[Dataset entries]
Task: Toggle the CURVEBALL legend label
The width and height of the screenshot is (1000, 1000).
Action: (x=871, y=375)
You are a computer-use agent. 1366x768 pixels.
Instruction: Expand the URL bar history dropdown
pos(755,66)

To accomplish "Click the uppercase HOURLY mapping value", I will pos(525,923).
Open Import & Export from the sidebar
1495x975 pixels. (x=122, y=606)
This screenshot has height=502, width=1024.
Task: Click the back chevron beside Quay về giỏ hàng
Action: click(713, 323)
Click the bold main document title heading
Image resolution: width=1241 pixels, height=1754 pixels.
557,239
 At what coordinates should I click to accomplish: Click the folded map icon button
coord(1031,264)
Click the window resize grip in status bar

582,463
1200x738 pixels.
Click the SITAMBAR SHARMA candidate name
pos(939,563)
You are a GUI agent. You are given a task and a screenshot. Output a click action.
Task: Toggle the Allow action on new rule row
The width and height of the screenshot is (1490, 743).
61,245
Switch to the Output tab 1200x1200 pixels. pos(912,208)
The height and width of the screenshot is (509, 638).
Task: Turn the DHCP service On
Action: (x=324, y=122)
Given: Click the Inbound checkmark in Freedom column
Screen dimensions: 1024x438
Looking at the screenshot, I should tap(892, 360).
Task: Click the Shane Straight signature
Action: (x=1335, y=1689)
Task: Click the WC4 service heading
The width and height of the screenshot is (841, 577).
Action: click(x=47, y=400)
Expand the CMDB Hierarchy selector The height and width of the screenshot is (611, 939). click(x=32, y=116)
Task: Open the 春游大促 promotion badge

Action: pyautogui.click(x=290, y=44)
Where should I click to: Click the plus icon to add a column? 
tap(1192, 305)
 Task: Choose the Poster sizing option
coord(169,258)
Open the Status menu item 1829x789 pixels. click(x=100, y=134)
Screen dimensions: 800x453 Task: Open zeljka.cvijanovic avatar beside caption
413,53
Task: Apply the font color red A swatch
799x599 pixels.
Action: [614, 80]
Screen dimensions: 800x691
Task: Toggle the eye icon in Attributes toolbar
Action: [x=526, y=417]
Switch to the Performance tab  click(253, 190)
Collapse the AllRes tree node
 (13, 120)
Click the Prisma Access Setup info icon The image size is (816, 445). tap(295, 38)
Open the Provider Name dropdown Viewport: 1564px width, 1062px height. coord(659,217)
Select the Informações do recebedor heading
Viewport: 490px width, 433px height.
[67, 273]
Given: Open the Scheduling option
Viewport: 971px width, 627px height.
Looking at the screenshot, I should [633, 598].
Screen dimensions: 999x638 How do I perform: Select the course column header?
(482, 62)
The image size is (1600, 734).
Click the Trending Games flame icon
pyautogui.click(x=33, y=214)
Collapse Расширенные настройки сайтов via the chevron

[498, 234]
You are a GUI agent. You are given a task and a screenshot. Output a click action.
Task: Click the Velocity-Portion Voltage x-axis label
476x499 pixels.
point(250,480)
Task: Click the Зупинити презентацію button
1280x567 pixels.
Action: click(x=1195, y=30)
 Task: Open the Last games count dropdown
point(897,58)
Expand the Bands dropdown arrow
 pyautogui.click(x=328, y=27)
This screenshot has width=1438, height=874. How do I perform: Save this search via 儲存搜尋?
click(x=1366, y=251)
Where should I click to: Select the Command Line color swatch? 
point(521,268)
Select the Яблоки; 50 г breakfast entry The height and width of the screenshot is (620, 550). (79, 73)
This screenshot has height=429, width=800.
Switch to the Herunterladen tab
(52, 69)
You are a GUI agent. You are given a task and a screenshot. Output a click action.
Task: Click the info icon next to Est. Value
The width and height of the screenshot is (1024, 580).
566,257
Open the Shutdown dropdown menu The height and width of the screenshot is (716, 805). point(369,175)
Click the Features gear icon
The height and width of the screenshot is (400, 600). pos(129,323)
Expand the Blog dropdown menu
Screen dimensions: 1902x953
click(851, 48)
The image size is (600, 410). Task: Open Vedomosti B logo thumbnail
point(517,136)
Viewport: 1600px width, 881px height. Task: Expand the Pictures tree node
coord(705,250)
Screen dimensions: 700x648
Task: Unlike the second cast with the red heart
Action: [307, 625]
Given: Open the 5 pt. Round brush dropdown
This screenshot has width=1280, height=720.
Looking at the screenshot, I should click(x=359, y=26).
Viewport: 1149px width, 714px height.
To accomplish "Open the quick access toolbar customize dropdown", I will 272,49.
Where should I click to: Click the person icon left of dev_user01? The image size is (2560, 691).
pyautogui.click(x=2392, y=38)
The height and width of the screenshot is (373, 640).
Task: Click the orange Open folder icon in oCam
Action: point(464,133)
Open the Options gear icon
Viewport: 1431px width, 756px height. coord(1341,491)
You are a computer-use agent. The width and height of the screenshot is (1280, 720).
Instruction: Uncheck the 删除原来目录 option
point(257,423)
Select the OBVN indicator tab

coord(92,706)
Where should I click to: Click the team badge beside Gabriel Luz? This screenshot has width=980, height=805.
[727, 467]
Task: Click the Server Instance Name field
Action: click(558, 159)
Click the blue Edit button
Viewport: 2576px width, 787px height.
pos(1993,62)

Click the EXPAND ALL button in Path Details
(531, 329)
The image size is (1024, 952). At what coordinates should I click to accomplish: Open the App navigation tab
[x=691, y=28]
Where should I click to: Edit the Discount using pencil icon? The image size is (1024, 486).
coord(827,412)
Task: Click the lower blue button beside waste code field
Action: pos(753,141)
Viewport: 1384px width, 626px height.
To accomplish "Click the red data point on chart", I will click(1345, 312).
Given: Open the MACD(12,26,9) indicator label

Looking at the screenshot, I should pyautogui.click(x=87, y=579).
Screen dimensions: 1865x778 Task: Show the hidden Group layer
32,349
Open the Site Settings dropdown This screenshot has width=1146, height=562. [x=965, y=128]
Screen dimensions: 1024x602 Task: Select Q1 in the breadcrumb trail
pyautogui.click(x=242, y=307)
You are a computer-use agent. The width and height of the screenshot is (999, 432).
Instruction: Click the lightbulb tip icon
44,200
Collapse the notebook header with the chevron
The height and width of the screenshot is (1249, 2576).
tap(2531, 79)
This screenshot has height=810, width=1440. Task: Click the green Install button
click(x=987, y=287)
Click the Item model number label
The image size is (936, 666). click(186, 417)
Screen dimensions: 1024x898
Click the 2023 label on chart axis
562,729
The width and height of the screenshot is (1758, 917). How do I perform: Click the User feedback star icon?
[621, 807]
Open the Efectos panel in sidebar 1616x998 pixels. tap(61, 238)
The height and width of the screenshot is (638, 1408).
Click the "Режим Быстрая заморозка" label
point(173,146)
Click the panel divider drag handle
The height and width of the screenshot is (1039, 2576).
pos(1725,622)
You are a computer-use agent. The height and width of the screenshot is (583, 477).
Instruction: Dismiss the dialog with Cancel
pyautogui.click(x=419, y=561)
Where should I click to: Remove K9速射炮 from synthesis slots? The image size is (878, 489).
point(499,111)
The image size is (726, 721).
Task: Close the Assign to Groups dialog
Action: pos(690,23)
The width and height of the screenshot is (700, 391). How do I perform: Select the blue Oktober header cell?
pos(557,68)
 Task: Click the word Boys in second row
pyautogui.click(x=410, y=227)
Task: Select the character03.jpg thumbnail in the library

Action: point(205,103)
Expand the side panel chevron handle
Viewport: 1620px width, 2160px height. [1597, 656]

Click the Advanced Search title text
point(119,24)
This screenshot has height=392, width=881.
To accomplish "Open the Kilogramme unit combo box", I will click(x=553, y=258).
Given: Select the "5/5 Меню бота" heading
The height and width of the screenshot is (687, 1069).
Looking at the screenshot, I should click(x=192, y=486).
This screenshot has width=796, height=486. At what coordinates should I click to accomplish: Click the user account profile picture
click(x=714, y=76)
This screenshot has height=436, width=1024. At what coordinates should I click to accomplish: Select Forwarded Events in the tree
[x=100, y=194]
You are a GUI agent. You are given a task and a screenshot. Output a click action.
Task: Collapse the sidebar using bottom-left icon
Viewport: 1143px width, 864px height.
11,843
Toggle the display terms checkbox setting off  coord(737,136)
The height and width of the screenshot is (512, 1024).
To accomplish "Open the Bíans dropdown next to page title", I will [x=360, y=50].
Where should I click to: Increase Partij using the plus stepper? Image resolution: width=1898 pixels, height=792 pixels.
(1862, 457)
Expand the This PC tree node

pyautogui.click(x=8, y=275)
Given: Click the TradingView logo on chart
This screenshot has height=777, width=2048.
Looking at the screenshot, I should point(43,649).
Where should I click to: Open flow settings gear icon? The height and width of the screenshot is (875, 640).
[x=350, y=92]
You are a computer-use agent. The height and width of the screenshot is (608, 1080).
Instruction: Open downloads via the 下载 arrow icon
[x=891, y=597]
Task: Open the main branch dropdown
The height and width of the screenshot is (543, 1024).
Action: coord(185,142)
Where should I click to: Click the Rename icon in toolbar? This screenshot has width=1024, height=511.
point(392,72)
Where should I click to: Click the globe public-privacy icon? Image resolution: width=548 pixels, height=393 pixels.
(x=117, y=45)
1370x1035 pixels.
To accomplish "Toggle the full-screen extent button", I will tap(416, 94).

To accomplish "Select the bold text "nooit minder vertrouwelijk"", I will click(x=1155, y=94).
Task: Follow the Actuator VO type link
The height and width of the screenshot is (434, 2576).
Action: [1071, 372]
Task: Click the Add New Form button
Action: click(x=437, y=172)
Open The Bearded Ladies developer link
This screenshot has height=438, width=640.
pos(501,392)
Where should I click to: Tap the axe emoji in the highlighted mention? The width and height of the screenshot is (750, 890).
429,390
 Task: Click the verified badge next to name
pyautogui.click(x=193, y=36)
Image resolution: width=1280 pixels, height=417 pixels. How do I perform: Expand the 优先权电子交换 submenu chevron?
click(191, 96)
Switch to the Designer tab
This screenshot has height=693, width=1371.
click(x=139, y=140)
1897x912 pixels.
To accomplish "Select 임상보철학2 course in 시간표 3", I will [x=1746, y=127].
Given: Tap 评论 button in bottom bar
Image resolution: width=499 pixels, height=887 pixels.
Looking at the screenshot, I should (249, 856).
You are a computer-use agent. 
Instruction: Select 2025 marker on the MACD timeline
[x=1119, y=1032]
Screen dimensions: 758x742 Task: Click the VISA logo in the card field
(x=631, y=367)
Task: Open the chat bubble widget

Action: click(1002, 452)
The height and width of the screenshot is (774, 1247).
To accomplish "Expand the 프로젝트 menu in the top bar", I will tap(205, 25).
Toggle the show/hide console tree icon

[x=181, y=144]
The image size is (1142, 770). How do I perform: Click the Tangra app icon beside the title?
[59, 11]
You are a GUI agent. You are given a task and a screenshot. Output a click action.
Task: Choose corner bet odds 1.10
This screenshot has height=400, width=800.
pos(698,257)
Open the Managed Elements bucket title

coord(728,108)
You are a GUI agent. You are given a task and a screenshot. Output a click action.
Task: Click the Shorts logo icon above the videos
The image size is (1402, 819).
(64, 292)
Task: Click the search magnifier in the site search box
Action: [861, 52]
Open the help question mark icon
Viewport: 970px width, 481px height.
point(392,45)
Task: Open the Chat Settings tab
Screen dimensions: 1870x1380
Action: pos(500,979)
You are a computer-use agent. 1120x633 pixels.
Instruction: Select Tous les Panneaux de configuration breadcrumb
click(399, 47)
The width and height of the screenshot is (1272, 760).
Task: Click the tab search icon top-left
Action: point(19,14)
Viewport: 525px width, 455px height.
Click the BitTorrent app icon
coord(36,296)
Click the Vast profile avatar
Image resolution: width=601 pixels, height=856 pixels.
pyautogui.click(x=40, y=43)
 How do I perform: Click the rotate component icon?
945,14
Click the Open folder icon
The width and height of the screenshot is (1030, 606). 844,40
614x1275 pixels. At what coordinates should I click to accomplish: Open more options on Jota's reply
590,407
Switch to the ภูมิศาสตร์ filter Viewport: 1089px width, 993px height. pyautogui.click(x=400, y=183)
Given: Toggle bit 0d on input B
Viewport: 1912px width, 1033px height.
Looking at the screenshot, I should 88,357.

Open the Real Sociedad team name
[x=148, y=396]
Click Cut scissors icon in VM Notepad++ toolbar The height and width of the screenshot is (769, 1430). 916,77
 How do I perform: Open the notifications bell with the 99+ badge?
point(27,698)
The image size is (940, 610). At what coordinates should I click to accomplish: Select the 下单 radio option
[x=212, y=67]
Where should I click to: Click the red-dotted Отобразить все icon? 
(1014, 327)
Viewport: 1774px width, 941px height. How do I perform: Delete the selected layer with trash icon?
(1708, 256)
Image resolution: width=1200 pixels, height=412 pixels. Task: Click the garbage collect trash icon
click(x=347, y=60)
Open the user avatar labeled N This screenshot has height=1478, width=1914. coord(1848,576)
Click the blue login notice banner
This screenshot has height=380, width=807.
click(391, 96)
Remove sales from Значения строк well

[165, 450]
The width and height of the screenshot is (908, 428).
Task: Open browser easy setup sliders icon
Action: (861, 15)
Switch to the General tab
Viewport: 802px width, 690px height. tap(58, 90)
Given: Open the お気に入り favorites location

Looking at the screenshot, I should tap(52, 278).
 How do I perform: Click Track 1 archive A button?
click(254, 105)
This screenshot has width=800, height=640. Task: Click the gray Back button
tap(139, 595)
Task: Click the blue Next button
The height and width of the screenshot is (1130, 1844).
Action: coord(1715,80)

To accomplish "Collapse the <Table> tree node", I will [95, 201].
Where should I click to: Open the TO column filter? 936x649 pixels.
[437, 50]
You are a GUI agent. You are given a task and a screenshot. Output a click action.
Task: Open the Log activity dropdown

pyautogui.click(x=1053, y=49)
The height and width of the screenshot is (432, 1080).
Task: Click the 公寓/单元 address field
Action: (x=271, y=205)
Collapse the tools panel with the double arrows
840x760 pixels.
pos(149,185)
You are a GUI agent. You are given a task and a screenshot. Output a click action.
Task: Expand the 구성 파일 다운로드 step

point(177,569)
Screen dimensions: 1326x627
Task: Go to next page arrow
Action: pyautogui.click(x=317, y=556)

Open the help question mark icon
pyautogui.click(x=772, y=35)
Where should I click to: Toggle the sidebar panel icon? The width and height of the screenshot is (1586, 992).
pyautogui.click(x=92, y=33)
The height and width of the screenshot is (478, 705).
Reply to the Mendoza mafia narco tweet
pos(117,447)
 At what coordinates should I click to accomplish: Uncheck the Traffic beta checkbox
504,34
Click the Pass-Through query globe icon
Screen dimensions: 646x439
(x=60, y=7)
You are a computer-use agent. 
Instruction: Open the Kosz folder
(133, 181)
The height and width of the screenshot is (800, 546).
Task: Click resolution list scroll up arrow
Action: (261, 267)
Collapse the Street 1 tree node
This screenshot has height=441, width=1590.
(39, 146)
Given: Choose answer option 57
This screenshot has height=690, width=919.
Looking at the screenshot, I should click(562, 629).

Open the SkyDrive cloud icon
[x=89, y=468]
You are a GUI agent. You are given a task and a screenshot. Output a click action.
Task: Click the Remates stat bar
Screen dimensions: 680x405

=== Work request ===
In the entries above, find each line with the word "will" and return it.

=== Answer to the problem ===
To accomplish "Click the uppercase HOURLY mapping value", I will pos(525,923).
To accomplish "Open the quick access toolbar customize dropdown", I will 272,49.
To accomplish "Click the red data point on chart", I will click(1345, 312).
To accomplish "Open the Kilogramme unit combo box", I will click(x=553, y=258).
To accomplish "Open the Bíans dropdown next to page title", I will [x=360, y=50].
To accomplish "Toggle the full-screen extent button", I will tap(416, 94).
To accomplish "Select the bold text "nooit minder vertrouwelijk"", I will click(x=1155, y=94).
To accomplish "Select 임상보철학2 course in 시간표 3", I will [x=1746, y=127].
To accomplish "Expand the 프로젝트 menu in the top bar", I will tap(205, 25).
To accomplish "Collapse the <Table> tree node", I will [95, 201].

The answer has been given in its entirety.